There is unique solution $Q$ for $p_i = \frac{\partial H}{\partial q_i}$ and we have $P_i = – \frac{\partial H}{\partial Q_i}$.

We want to prove from only this that the fundamental Poisson Bracket equations are fulfilled.

These are:
$$ \{Q_i, P_j\} = \delta_{i,j}$$
$$ \{Q_i, Q_j\} = 0$$
$$ \{P_i, P_j\} = 0$$

where $$\{f, g\} = \sum_{k=1}^{n} \left(\frac{\partial f}{\partial q_k}\frac{\partial g}{\partial p_k} – \frac{\partial f}{\partial p_k}\frac{\partial g}{\partial q_k}\right)$$

The solution:

I think I have proven $ \{P_i, P_j\} = 0$ by using the definition for $P$, then using the unique solution and then applying the multi-dimensional chain rule (here the sum is eliminated).

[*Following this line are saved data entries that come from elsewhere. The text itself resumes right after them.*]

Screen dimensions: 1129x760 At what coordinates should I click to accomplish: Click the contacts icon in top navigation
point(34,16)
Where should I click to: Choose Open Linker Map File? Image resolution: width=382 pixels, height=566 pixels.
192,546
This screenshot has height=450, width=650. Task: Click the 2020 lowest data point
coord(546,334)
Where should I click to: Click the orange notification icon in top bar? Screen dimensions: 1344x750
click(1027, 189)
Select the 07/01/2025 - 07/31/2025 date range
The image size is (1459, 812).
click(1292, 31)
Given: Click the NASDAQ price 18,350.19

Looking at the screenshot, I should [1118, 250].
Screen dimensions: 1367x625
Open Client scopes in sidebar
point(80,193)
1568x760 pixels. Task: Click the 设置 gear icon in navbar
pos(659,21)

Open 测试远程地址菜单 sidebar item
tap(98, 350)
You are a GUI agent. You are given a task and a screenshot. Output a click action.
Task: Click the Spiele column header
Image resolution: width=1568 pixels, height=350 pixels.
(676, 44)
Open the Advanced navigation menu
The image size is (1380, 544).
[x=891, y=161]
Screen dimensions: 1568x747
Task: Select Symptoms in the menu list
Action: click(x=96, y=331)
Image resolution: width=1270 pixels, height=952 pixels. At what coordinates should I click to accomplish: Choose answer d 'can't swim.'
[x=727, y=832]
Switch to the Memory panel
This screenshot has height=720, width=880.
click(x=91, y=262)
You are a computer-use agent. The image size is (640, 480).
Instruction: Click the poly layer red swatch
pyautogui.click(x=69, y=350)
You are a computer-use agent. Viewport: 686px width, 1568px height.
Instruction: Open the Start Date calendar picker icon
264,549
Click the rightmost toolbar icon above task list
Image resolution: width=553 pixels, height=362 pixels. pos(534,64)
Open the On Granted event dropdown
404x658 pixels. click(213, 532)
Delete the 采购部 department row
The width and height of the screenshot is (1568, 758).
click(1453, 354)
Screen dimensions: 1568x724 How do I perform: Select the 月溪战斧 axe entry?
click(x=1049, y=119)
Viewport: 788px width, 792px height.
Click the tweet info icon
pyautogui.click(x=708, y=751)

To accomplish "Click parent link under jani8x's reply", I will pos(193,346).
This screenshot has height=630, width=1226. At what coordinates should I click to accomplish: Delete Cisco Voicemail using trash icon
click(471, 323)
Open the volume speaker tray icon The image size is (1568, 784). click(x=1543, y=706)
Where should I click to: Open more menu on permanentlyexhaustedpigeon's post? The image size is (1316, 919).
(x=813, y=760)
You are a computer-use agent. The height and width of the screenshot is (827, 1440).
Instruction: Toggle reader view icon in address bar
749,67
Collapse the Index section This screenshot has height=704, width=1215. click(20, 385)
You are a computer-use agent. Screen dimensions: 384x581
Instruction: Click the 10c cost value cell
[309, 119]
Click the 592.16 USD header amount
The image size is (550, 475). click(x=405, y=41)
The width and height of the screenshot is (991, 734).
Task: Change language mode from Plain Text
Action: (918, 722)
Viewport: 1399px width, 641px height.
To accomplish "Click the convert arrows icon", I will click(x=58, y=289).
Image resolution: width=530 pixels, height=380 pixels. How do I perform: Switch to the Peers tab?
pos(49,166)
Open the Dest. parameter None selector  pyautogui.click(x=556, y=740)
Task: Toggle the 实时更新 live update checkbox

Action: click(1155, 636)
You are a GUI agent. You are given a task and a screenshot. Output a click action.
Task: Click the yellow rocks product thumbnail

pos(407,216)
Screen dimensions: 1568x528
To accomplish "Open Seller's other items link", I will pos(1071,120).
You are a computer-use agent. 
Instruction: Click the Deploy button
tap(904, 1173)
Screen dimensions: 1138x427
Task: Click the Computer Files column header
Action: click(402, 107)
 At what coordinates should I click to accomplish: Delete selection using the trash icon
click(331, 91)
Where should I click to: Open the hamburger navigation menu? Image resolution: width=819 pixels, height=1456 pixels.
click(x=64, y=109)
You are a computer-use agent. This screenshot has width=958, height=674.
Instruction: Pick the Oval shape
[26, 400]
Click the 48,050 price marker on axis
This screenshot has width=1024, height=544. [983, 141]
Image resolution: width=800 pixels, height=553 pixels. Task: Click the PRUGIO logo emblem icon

As in all of this, as the system is continuously differentiable, we exchange partial derivatives, I get $$ …= \frac{\partial H}{\partial Q_i \partial Q_j} – \frac{\partial H}{{\partial Q_j \partial Q_i}} = 0$$

I'm having trouble with $$ \{Q_i, Q_j\} = \sum_{k=1}^{n} \left(\frac{\partial Q_i}{\partial q_k}\frac{\partial Q_j}{\partial p_k} – \frac{\partial Q_i}{\partial p_k}\frac{\partial Q_j}{\partial q_k} \right)= ?$$

There doesn't seem to be any relation I can use.

My question: What underlying principal or relationship exists here that I can use to proof this and the Dirac delta identity?

2nd question: May I use the chain rule in the first proof and is this way correct or how is it usually done?

Best Answer

It sounds like your first step is correct. But I would have to see the steps to be sure. The chain rule is definitely the tool of choice, I don't know any other relations you can utilise. This is pretty calculation heavy so I hope these tips will suffice.

To continue with $ \{Q_i, Q_j\} = 0$, write out the following:

$$ 0 = \frac{\partial p_i}{\partial q_k} = \dots \quad\text{and}\quad \delta_{ik} = \frac{\partial p_i}{\partial p_k} = \dots$$

by using a again the chain rule. Then combine those two equation, by treating them as matrices. There are some subtleties regarding the unique solution part, but otherwise the rest is pretty straight forward.